年間にして22,2万円になります。これを930万円で割り戻すと、年間の想定利回りは2.3%という結果に。

もちろん、1年間通して運用を続ければ売上は上がっていき、調子が良い月もあったのかもしれませんが、この時点では明らかに想定していた数字とかけ離れています。

運用自体ができなくなる悲劇

編集部

4カ月ほど運用した時点で当初予定していた利益は出ていない状況でしたが、その後はすぐに売却の意思を固めたのですか?

ヒラコ

そうですね、その時点で失敗かなぁとは感じていましたが、運が良かったのか悪かったのか、運用をはじめて5カ月目に警察から警告を受けることになったんです。
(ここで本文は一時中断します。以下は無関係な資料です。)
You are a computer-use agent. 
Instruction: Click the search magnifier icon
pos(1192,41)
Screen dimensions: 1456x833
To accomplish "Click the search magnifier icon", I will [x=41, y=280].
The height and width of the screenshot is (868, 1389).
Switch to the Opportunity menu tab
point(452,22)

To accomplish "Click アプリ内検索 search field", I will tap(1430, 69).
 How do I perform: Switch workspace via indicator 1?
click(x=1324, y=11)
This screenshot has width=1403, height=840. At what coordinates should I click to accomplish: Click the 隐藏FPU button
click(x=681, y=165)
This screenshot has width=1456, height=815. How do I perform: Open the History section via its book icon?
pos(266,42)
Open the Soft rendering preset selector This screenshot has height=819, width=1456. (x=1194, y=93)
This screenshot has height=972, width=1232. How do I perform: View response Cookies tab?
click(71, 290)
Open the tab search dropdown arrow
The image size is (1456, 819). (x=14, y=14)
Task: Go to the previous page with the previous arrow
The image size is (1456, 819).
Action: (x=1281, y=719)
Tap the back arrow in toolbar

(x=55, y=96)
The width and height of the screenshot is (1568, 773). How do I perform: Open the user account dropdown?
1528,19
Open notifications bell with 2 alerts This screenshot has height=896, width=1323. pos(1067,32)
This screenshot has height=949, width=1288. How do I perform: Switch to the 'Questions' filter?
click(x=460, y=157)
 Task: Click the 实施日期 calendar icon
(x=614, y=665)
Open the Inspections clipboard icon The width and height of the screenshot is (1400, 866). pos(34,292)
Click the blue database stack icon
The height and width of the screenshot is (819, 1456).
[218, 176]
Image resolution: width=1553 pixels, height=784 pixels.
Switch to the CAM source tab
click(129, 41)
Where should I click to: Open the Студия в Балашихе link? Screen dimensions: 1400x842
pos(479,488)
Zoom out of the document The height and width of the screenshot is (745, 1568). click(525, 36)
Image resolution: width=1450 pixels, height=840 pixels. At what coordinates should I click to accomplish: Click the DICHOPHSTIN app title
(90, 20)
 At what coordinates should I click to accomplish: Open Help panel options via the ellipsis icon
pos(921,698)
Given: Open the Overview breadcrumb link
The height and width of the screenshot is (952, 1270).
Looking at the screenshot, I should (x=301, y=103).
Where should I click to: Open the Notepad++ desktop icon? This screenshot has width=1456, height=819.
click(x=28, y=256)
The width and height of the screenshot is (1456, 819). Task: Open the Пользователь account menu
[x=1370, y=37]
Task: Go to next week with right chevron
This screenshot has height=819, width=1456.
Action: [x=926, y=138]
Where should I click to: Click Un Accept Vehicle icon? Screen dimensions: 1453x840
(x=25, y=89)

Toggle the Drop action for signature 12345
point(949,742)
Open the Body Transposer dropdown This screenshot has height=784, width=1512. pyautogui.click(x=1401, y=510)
それが原因で、実質airbnbでの集客はできなくなり、すべてを諦めて損切りに動いたという経緯です。

編集部

え?警告とは?何があったんですか?

ヒラコ

ちょうど今日本でも民泊の法改正がありましたよね。

それと同じように、タイでも当時規制が入ってしまい、ショートステイでの民泊運用が取り締まられるようになったんです。

その法律自体も知らずに運用を任せていたので、連絡を受けた時は驚きました。

恐らく抜け道や他の方法もあったとは思うんですが、一生懸命やっても想定していた利益の1/3くらいしか手元に残らないし、これはこのタイミングで売りなのかなと。

編集部

じゃぁその後はすぐに売却活動をはじめたんですか?

ヒラコ

いえ、しばらくは放置してましたね。

せっかくなのでタイに再訪した時は別荘地として自分でも泊まりました。

1年くらいそんな感じで現実逃避して、やっと売りに出しました。

幸いタイミングよく買ってくれる日本人が表れて、総額100万円くらいの損でこの投資にピリオドを打つことができました。

このあとも色々な話を聞かせてもらいましたが、「どうしたら失敗しなかったのか?」を編集部の視点でまとめさせていただきました。

タイ不動産投資で失敗しないためには

タイ不動産投資というよりは、海外不動産投資で失敗しないためにはという視点でまとめていきます。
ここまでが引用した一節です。